WHAT IS EXPECTED: Turn the lines of the records into a numbered list, starting at the line containing "The width and height of the screenshot is (554, 151)." and ending at the last line of the records. Leave out any blank lines.

DATA SUPPLIED:
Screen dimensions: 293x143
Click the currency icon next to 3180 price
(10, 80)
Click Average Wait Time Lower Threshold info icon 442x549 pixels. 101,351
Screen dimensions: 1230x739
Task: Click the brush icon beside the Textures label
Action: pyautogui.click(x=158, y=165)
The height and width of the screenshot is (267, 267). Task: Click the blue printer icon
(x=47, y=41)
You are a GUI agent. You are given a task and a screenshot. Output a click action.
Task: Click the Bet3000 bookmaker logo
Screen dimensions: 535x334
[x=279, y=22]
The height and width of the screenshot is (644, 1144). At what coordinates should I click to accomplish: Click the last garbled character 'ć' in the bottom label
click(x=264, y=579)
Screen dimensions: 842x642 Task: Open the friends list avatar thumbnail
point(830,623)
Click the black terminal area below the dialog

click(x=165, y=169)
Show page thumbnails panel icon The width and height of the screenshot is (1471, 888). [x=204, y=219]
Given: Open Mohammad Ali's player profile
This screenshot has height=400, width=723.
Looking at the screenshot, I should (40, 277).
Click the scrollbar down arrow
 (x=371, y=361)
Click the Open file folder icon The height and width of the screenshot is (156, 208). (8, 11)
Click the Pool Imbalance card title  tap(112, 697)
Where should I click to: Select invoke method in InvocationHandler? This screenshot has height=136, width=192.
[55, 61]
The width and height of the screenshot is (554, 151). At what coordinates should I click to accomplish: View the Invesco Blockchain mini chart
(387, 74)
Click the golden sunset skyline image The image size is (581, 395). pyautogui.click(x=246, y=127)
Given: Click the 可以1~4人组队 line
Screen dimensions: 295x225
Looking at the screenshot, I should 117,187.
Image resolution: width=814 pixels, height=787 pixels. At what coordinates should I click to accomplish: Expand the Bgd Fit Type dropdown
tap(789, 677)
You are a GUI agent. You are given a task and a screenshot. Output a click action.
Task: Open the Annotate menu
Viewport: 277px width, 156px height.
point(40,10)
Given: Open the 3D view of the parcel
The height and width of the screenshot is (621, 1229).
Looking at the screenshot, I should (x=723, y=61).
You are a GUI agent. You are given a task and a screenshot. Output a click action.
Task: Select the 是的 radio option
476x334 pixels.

ANSWER TO THE TASK:
1. The width and height of the screenshot is (554, 151). At what coordinates should I click to accomplish: View the Invesco Blockchain mini chart
2. (387, 74)
3. Click the golden sunset skyline image The image size is (581, 395). pyautogui.click(x=246, y=127)
4. Given: Click the 可以1~4人组队 line
5. Screen dimensions: 295x225
6. Looking at the screenshot, I should 117,187.
7. Image resolution: width=814 pixels, height=787 pixels. At what coordinates should I click to accomplish: Expand the Bgd Fit Type dropdown
8. tap(789, 677)
9. You are a GUI agent. You are given a task and a screenshot. Output a click action.
10. Task: Open the Annotate menu
11. Viewport: 277px width, 156px height.
12. point(40,10)
13. Given: Open the 3D view of the parcel
14. The height and width of the screenshot is (621, 1229).
15. Looking at the screenshot, I should (x=723, y=61).
16. You are a GUI agent. You are given a task and a screenshot. Output a click action.
17. Task: Select the 是的 radio option
18. 476x334 pixels.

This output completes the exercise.